Do you prefer stocks that pay dividends you can rely on? We ran a screen with this idea in mind.
We began by screening the S&P 500 for dividend stocks paying yields between 1-5%, and with sustainable payout ratios below 50%. We excluded stocks with yields above 5% so that we could avoid the riskier high-yield stocks.
Then we screened our list of stocks for those that appear undervalued relative to the Graham Number. The Graham Number is a measure of maximum fair value created by the "godfather of value investing," Benjamin Graham.
It is based off of a stock's EPS and book value per share (BVPS).
Graham Number = SQRT(22.5 x TTM EPS x MRQ BVPS)
The equation assumes that P/E should not be higher than 15 and P/BV should not be higher than 1.5. Stocks trading well below their Graham Number may be undervalued.
Our final list consisted of 3 stocks that met the above defined criteria.
A Closer Look
We looked at Safeway (SWY) in more detail. We first looked at the company's 13F to research institutional activity in the stock. We found net institutional purchases in the current quarter at 14.0M shares, which represents about 5.91% of the company's float of 236.97M shares. The 2 top holders of the stock are FMR, LLC, and The Vanguard Group.
The stock trades around $20.42 versus the 52-week range of $14.73-$23.16, down 8% in the past 1-year. It trades with a P/E multiple of 10 times. Its competitor The Kroger Co. (KR) trades with a P/E multiple of 11 times, and pays a dividend of 2%. Also, Supervalu (SVU), which has been down 44% in the past 1-year, trades with a P/E multiple of 9 times, and does not pay a dividend.
Safeway will report earnings on February 21st, 2013. The company is expected to report a profit of $0.77 a share, a 15% increase in earnings from last year. The high estimate is $0.82, and the low estimate is $0.73.
Do you think its time for you to get involved in Safeway?
For an interactive version of this chart, click on the image below. Analyst ratings sourced from Zacks Investment Research.
Do you think these stocks pay sustainable dividend yields? Use this list as a starting point for your own analysis.
1. AFLAC Inc. (AFL): Provides supplemental health and life insurance.
- Market cap at $22.9B, most recent closing price at $49.34.
- Diluted TTM earnings per share at 6.11, and a MRQ book value per share value at 34.16, implies a Graham Number fair value = sqrt(22.5*6.11*34.16) = $68.53. Based on the stock's price at $50.35, this implies a potential upside of 36.1% from current levels.
- Dividend yield at 2.8%, and payout ratio at 22%.

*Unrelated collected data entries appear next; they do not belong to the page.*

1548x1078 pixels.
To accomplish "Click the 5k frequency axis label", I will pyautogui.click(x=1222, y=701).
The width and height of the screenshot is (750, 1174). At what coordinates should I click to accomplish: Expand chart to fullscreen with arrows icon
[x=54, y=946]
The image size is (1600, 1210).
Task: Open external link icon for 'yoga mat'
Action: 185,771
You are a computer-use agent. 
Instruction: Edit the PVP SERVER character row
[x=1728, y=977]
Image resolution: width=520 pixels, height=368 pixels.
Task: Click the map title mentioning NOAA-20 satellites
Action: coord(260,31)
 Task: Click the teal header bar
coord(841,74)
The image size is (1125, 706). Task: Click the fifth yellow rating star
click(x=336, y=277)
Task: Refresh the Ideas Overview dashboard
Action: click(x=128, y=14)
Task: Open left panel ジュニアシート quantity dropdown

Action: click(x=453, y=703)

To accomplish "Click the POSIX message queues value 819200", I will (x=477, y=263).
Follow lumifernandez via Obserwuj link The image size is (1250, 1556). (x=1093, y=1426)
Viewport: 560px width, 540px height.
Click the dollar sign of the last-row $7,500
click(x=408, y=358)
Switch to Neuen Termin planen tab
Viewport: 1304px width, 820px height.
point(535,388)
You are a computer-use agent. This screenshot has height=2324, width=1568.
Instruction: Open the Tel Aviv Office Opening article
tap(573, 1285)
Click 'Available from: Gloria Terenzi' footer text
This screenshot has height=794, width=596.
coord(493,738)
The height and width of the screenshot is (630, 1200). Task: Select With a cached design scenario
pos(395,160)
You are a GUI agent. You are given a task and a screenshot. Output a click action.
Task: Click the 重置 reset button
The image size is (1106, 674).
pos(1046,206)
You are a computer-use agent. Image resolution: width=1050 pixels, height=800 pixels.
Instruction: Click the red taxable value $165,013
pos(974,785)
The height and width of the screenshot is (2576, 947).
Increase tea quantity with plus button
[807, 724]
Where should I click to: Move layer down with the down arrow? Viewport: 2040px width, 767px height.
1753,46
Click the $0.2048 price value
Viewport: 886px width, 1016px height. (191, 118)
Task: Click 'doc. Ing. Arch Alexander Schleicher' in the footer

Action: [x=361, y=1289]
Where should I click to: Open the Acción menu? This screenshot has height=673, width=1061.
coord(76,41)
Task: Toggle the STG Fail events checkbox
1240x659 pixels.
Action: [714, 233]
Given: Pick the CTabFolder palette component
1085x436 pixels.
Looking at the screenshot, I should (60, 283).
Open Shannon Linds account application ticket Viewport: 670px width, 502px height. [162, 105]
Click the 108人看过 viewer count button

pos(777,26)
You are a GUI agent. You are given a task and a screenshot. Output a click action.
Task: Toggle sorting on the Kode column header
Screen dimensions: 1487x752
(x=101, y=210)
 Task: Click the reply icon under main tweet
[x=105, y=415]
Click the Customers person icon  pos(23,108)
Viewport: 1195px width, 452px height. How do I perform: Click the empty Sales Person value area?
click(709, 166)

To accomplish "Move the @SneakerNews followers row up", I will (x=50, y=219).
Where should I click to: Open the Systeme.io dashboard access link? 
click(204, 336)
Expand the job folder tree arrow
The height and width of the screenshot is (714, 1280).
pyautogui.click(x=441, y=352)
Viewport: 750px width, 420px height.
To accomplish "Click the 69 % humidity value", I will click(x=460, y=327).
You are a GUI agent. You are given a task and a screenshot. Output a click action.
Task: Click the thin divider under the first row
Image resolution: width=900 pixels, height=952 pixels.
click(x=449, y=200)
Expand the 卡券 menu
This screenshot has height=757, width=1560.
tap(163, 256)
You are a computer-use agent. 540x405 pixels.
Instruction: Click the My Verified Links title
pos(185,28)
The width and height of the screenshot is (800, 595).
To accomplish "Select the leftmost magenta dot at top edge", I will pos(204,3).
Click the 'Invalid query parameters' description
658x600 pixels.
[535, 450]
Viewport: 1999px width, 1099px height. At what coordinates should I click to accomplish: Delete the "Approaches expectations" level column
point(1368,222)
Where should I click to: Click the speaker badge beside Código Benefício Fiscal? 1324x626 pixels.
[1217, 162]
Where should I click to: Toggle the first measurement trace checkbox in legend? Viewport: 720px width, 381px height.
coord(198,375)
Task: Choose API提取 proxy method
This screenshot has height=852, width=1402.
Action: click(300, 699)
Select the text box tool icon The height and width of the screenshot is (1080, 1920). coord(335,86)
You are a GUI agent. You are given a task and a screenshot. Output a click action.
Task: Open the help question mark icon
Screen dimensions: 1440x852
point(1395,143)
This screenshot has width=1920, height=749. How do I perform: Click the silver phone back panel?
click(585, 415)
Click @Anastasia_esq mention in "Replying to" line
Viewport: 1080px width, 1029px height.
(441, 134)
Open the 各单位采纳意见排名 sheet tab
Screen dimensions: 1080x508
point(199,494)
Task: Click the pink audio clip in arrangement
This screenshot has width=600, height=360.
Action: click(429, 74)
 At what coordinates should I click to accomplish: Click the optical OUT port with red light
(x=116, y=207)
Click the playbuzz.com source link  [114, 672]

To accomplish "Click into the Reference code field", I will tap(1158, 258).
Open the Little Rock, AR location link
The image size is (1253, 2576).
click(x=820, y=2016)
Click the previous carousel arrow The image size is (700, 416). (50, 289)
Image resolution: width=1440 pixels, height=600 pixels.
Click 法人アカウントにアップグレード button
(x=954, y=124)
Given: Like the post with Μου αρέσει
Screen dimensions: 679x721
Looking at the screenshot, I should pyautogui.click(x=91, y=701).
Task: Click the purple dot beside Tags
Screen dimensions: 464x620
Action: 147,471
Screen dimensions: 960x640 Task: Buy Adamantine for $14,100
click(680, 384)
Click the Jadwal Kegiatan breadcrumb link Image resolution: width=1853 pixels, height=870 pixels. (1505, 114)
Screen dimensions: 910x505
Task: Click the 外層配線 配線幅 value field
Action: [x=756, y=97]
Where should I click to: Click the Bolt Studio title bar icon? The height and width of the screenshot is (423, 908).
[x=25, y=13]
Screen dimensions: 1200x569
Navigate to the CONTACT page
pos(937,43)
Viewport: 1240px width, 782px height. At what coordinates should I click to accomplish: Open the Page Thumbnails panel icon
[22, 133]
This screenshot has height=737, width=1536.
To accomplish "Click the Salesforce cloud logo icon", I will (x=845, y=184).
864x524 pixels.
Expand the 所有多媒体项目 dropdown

2. Humana Inc. (HUM): Offers various health and supplemental benefit plans in the United States.
- Market cap at $12.31B, most recent closing price at $77.99.
- Diluted TTM earnings per share at 7.47, and a MRQ book value per share value at 55.88, implies a Graham Number fair value = sqrt(22.5*7.47*55.88) = $96.91. Based on the stock's price at $81.35, this implies a potential upside of 19.13% from current levels.
- Dividend yield at 1.3%, and payout ratio at 14%.
3. Safeway Inc. : Operates as a food and drug retailer in North America.
- Market cap at $5.B, most recent closing price at $20.42.
- Diluted TTM earnings per share at 2.11, and a MRQ book value per share value at 11.6, implies a Graham Number fair value = sqrt(22.5*2.11*11.6) = $23.47. Based on the stock's price at $20.2, this implies a potential upside of 16.17% from current levels.
- Dividend yield at 3.5%, and payout ratio at 31%.
*BVPS and EPS data sourced from Yahoo! Finance, all other data sourced from Finviz.